Scientific classification
- Kingdom: Animalia
- Phylum: Chordata
- Class: Aves
- Order: Piciformes
- Family: Picidae
- Genus: Campethera
- Species: C. punctuligera
- Binomial name: Campethera punctuligera (Wagler, 1827)

= Fine-spotted woodpecker =

- Authority: (Wagler, 1827)
- Conservation status: LC

Species of bird

The fine-spotted woodpecker (Campethera punctuligera) is a member of the woodpecker family Picidae. It is a widespread and frequently common resident breeder in much of west and central tropical Africa. It is a species associated with open forest, savannah and bush. This bird has a wide range and is a common species, and the International Union for Conservation of Nature has rated its conservation status as being of "least concern".

* * *

What you need to do ▸ Condense the paragraph of the fine-spotted woodpecker excerpt that begins "The fine-spotted woodpecker (Campethera punctuligera)" into a short list of its main facts. The material that follows is from a separate source.

Information given ▸
* * *

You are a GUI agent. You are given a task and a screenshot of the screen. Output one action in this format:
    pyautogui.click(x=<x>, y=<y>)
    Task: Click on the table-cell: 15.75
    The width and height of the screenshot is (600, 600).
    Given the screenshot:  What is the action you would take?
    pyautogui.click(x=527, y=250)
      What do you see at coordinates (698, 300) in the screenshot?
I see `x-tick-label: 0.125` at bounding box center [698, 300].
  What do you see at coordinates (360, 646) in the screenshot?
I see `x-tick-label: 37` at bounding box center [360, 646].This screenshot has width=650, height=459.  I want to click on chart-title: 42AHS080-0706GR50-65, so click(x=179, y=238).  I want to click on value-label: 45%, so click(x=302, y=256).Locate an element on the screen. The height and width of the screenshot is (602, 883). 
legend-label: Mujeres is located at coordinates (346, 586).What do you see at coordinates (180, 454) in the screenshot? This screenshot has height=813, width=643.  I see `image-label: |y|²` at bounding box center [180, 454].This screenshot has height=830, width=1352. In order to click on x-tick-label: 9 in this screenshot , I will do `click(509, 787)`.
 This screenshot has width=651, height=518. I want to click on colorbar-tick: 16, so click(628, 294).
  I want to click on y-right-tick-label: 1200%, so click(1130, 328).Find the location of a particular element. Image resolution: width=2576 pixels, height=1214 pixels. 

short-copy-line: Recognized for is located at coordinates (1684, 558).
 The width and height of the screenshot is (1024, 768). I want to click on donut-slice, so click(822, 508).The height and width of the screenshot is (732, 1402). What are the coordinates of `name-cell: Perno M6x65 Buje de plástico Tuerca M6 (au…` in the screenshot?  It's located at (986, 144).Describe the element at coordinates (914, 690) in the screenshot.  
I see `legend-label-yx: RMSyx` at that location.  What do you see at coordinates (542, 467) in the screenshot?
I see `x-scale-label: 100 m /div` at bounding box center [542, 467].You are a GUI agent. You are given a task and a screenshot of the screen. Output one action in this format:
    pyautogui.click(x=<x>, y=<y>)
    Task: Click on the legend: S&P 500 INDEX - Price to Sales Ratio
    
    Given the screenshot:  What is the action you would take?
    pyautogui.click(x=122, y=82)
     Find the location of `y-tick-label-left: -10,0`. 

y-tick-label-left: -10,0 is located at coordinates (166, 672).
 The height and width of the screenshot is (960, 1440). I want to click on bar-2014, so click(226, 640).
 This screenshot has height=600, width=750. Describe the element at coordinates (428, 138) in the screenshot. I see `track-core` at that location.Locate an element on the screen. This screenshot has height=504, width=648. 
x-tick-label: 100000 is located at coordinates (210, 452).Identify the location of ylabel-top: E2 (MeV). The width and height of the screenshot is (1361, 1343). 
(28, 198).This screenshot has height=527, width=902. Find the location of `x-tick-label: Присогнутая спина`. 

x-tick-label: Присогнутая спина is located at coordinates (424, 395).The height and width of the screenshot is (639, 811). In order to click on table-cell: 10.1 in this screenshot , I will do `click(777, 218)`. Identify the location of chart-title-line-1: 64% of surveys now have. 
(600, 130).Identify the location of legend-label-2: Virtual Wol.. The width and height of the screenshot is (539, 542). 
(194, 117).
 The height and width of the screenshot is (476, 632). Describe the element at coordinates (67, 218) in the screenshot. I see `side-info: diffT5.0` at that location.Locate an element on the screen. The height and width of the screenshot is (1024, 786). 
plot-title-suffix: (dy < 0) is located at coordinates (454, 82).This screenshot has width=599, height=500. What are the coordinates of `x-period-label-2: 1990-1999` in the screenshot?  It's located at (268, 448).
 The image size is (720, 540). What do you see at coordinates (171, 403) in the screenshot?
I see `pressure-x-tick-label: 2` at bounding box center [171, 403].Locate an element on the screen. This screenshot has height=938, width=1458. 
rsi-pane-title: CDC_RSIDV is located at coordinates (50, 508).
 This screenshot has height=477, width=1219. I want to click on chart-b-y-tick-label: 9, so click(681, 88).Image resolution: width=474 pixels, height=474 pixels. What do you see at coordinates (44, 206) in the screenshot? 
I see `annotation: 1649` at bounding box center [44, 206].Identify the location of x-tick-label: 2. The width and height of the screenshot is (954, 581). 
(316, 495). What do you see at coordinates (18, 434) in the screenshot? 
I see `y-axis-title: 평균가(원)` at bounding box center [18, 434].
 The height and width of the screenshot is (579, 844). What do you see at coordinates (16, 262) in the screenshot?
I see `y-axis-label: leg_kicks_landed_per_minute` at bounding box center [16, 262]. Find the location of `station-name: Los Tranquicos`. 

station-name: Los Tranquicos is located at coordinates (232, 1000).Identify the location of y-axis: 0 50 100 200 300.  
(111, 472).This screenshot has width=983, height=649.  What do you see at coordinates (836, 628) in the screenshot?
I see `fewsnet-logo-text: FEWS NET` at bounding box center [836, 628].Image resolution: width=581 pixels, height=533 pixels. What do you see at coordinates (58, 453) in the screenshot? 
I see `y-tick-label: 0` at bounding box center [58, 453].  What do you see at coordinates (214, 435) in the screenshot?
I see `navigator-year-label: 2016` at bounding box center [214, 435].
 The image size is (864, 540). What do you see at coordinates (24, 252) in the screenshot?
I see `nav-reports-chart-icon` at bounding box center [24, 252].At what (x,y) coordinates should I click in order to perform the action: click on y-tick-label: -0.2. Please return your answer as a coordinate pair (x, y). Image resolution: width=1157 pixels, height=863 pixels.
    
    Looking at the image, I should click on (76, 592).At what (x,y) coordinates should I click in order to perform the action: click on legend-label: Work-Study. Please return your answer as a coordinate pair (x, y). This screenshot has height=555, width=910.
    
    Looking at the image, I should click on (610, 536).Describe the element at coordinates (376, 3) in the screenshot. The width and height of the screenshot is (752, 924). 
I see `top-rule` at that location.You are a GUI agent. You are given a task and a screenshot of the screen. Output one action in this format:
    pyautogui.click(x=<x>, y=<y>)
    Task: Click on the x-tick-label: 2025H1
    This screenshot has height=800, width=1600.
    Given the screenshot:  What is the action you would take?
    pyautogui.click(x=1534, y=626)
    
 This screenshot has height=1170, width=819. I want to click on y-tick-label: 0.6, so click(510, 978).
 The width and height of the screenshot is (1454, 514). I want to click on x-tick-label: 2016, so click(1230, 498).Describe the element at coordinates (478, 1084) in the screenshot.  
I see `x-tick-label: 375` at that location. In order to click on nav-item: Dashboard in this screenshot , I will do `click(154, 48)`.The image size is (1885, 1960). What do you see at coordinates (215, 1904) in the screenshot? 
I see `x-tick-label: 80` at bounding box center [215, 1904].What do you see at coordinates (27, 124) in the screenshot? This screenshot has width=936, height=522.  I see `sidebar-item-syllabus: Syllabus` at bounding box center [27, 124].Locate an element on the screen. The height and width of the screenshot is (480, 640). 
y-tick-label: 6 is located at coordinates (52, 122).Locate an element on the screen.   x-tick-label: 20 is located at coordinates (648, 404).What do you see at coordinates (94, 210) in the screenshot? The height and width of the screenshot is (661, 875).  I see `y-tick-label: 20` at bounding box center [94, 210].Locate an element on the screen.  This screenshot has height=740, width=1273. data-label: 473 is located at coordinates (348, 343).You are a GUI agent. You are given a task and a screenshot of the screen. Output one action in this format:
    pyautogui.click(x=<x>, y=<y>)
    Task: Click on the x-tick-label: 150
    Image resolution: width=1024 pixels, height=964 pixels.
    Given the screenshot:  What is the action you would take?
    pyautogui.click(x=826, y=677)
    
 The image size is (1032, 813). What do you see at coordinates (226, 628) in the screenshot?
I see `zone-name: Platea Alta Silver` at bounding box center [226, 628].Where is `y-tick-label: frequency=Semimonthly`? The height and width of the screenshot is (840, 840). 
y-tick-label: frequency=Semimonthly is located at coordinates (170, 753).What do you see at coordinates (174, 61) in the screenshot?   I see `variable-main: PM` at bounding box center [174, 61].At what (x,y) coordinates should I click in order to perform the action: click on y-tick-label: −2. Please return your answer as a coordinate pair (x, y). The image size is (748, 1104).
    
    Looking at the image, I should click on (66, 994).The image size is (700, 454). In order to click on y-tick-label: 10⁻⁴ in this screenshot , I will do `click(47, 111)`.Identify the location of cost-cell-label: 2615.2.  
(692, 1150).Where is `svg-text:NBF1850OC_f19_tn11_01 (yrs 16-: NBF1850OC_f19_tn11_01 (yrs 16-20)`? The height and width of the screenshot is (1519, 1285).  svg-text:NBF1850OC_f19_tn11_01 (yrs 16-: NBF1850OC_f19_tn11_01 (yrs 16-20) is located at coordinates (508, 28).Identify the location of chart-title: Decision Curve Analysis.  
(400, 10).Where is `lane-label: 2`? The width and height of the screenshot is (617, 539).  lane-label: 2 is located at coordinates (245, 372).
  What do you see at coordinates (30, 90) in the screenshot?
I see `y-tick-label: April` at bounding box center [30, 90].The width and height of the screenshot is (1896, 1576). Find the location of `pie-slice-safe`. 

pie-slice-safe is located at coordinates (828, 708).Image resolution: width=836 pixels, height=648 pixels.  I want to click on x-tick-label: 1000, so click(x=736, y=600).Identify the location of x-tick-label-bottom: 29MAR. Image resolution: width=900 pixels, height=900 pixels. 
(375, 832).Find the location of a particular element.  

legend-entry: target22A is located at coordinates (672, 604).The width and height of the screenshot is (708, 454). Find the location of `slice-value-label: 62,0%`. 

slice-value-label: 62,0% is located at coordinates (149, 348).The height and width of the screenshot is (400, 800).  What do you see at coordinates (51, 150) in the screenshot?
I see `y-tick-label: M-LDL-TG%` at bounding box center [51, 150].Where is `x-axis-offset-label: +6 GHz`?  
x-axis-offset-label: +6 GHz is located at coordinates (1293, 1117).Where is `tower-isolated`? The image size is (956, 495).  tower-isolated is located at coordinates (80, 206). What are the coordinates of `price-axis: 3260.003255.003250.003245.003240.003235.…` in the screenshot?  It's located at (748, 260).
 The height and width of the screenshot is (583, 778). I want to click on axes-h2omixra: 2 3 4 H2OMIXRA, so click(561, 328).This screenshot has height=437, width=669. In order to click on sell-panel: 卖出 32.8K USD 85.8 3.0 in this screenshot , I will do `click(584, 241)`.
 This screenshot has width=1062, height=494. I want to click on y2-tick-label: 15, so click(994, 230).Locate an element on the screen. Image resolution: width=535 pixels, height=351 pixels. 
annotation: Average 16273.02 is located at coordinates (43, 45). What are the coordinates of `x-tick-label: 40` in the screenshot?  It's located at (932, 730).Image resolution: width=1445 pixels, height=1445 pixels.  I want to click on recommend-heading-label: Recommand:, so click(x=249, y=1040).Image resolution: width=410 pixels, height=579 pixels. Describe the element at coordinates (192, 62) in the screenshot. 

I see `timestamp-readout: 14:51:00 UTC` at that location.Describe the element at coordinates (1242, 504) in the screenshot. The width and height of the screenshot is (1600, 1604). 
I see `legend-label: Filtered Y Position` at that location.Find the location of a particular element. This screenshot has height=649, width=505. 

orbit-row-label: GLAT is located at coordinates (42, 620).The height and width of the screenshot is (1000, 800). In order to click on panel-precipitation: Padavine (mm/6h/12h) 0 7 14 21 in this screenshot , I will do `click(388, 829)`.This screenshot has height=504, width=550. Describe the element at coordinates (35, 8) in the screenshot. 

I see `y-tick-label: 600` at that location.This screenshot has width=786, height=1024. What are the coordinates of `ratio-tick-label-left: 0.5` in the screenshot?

* * *

Output of the task ▸
- Belongs to the woodpecker family Picidae
- Widespread and frequently common resident breeder in much of west and central tropical Africa
- Associated with open forest, savannah and bush
- Has a wide range and is a common species
- Rated "least concern" by the International Union for Conservation of Nature